La corsa agli agrocarburanti ha raggiunto il Benin. Nel paese dell'Africa occidentale milioni di ettari di terre agricole e forestali stanno per trasformarsi in piantagioni industriali, per produrre etanolo e diesel. Il governo vuole trovare ben 3 milioni di ettari entro il 2011: le piantagioni per l'agrocarburante infatti sono un elemento chiave della «strategia di rinascita agricola» promossa dal programma di ristrutturazione dell'economia suggerito dal Fondo monetario internazionale. Un ampio articolo sul caso del Benin è stato pubblicato il mese scorso dal African Biodiversity Network, rete africana per la biodiversità, nell'ambito di uno studio sull'impatto degli agrocarburanti in Africa (ne riferisce il bollettino del World Rainforest Movement, www.wrm.org).
La discussione sugli agrocarburanti, fanno notare gli autori dello studio, è tutta incentrata su come lanciare nuove produzioni per l'export e massimizzare i profitti. E il caso del Benin lo conferma, secondo la ricerca di Nature Tropicale. Qui in effetti la strategia di «rinascita agricola» del governo del Benin punta in sostanza sullo sviluppo di piantagioni di palma da olio, e in parte jatropha e peanuts (per il diesel) e poi di canna da zucchero, manioca e altro da cui trarre etanolo.

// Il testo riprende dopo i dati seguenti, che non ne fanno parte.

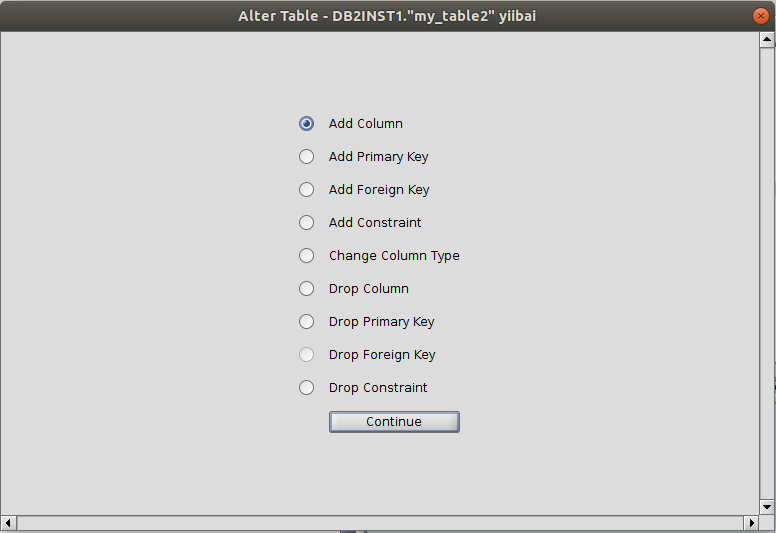Click the vertical scrollbar up arrow
Viewport: 776px width, 533px height.
pyautogui.click(x=767, y=41)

La palma da olio è una specie originaria delle zone umide dell'Africa occidentale. Nel Benin meridionale c'è già un certo numero di grandi monocolture di questa palma: e viste le difficoltà che trovano le comunità locali nel commercializzare il loro prodotto, dovrebbero servire da monito contro l'idea di espandere queste piantagioni. Le cooperative che coordinano la vendita dei raccolti di palma al governo hanno una storia di corruzione e conflitti. In questa situazione sono entrate in scena delle aziende private che offrono di comprare l'olio di palma direttamente dai produttori, pagandogli un prezzo migliore. Molte comunità hanno deciso di abbandonare le cooperative e dare la loro produzione alle aziende: solo che poi le aziende non hanno pagato. Le cooperative di olio di palma si sono trovate così in gravi problemi, e senza aiuto dal governo.

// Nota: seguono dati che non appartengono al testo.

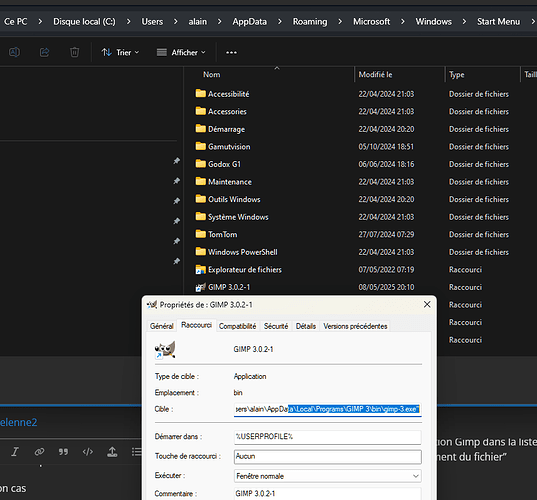Insert a link with the chain icon
This screenshot has height=500, width=537.
[x=39, y=452]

Ora il governo del Benin prgetta di trovare tra 300 e 400 mila ettari nelle zone umide meridionali del paese (Oueme, Plateau, Atlantic, Mono, Couffo e Zou) per sviluppare nuove piantagioni di palma. E' la regione più densamente popolata, ospita metà degli abitanti del Benin benché sia meno dell'8% del territorio. E' anche la parte più fertile del paese, le terre agricole più pregiate: questo suggerisce che le colture destinate all'agrocarburante saranno in diretta competizione con la produzione alimentare. Non solo la palma, ma anche molti raccolti commestibili saranno usati per i carburanti. Le aziende industriali sono incoraggiate a espandersi su nuove terre: e anche se il governo non ha detto chiaro dove queste terre saranno trovate, o a chi saranno prese, è facile prevedere che i piccoli agricoltori avranno la peggio quando i loro interessi entrano in conflitto con le grandi aziende e le loro piantagioni.

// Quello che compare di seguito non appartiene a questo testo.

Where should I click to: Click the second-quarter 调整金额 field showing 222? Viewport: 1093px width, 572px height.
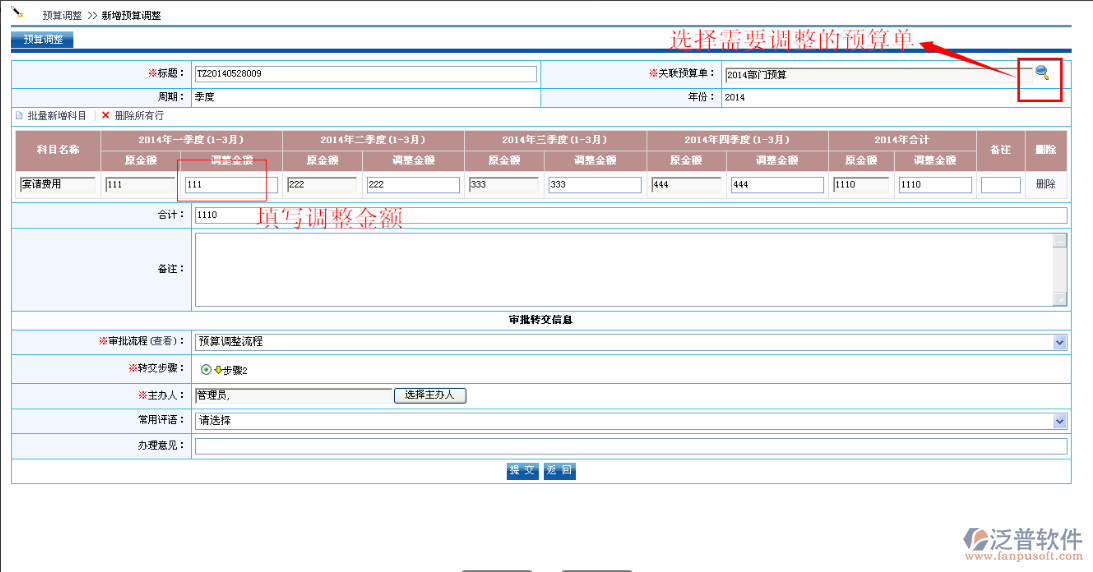pos(412,185)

Se però si guarda al tasso di crescita demografica del Benin, soprattutto nelle aree urbane, è evidente che per soddisfare la domanda alimentare bisogna aumentare la produzione agricola. Ma la produzione di agrocarburanti spingerà i contadini a destinare meno terra alla produzione di cibo a favore di raccolti commerciali, cash crops: ovvero farà aumentare l'insicurezza alimentare. Nel Benin settentrionale, regione di Banikoara, molti hanno abbandonato la produzione per l'autoconsumo per coltivare cotone e noccioline. Così però gli stock di cibo nei villaggi calano, e i prezzi salgono: dove le comunità erano in grado di nustrirsi, ora dipendono dagli aiuti del Programma alimentare mondiale o delle ong caritatevoli.
Il governo però insiste: si tratta di massimizzare l'export. Una minaccia per la sicurezza alimentare, il diritto dei piccoli agricoltori alla terra, e agli ecosistemi, conclude Nature Tropicale.